Stored data entries:
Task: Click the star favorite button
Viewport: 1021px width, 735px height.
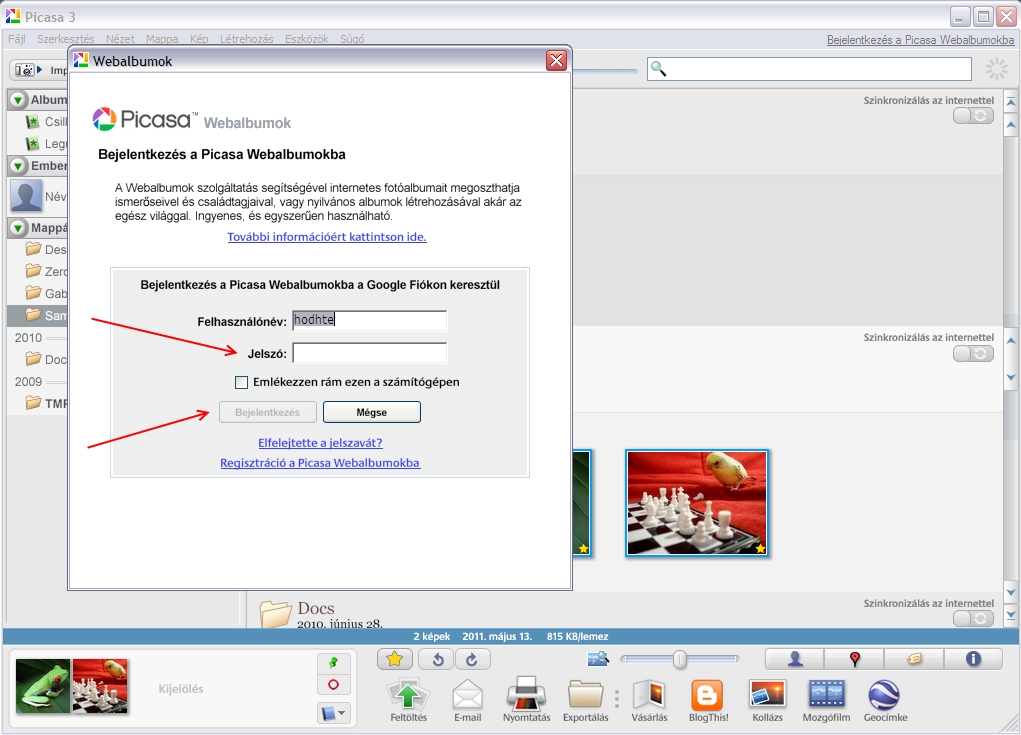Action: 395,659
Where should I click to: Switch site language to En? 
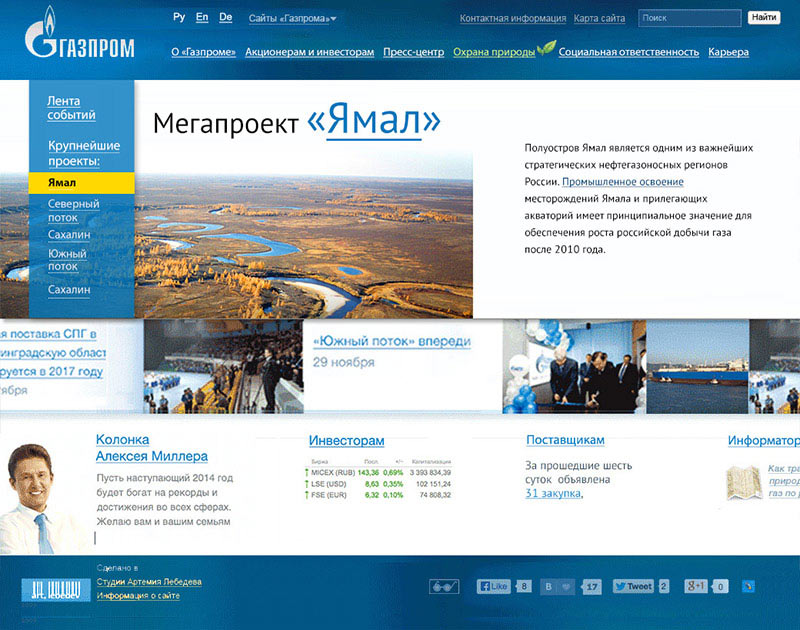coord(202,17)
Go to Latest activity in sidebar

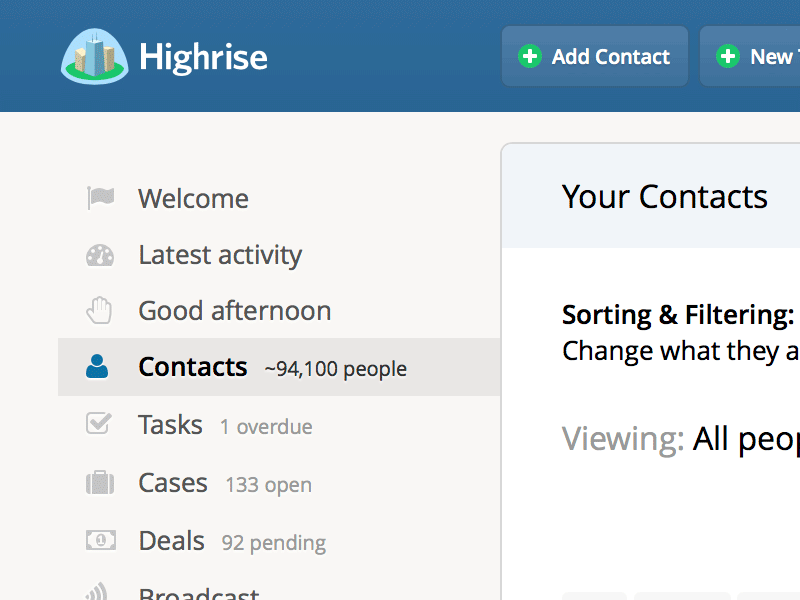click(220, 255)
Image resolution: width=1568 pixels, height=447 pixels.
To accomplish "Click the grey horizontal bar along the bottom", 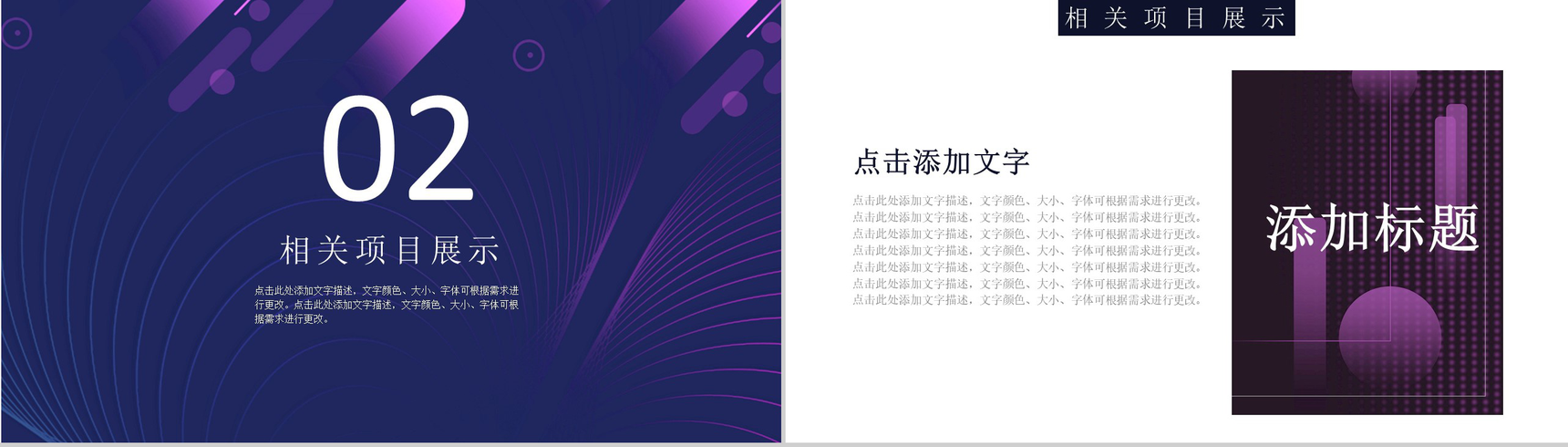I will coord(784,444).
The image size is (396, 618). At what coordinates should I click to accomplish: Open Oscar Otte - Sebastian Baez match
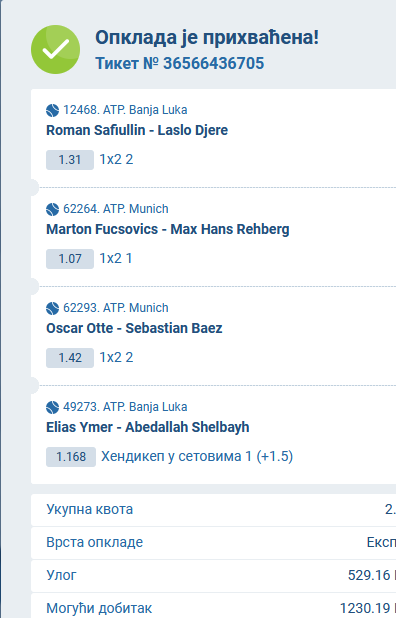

* * *

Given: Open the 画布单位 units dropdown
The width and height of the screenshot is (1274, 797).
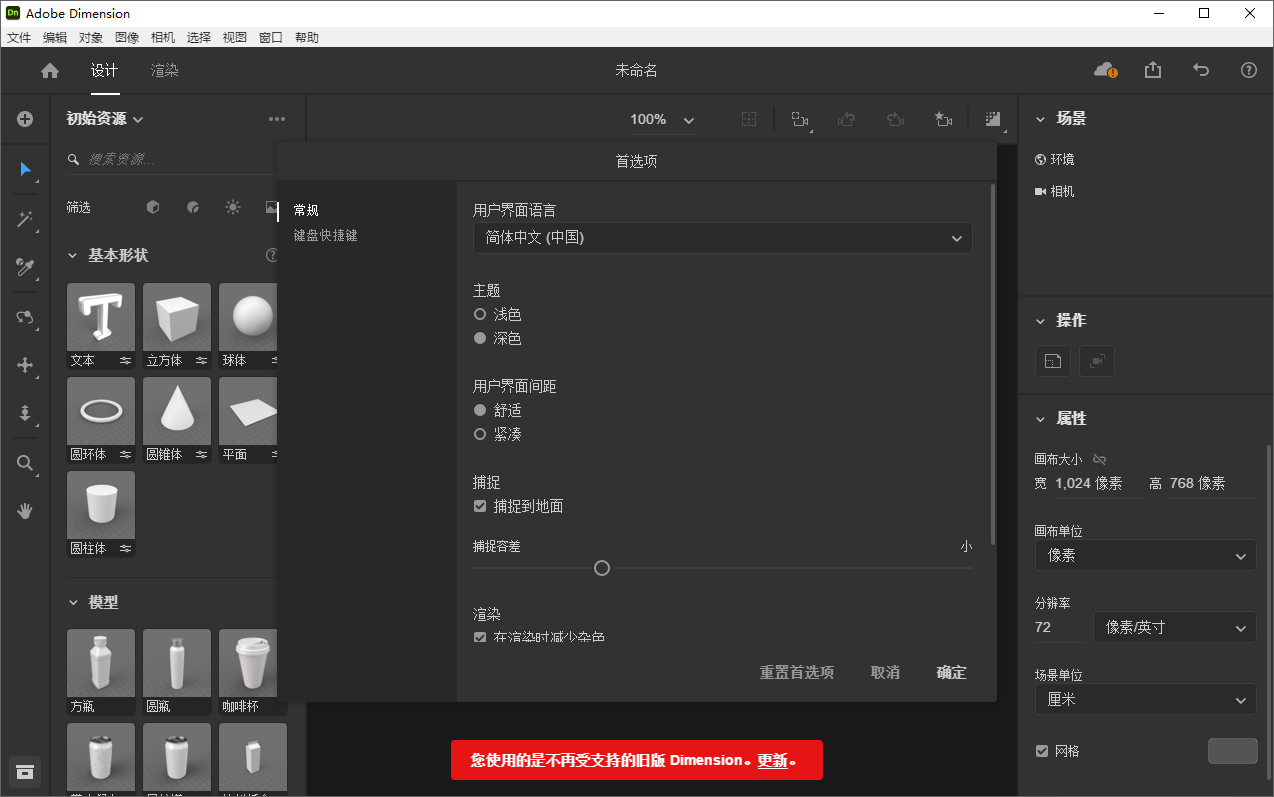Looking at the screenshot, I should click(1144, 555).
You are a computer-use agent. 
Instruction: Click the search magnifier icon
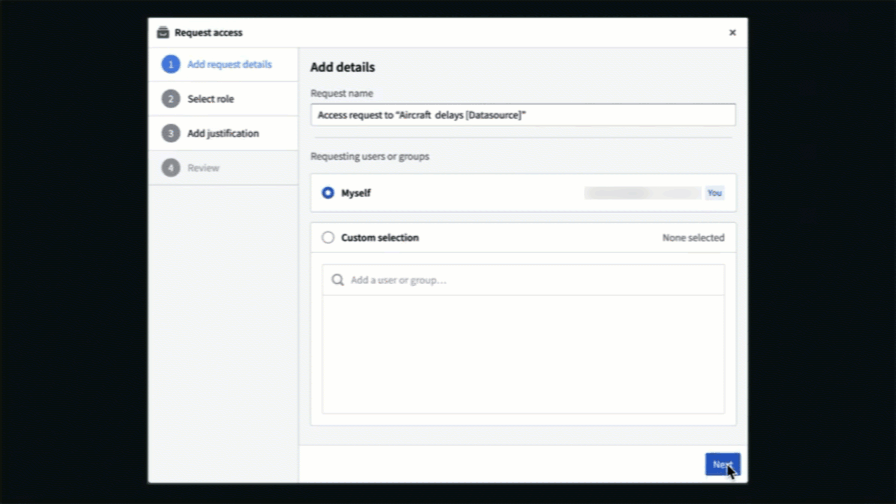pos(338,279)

#### [Brief]
What must be returned is a bare number, the count of lines in the entries holding the string "Open".

#### [Task answer]
2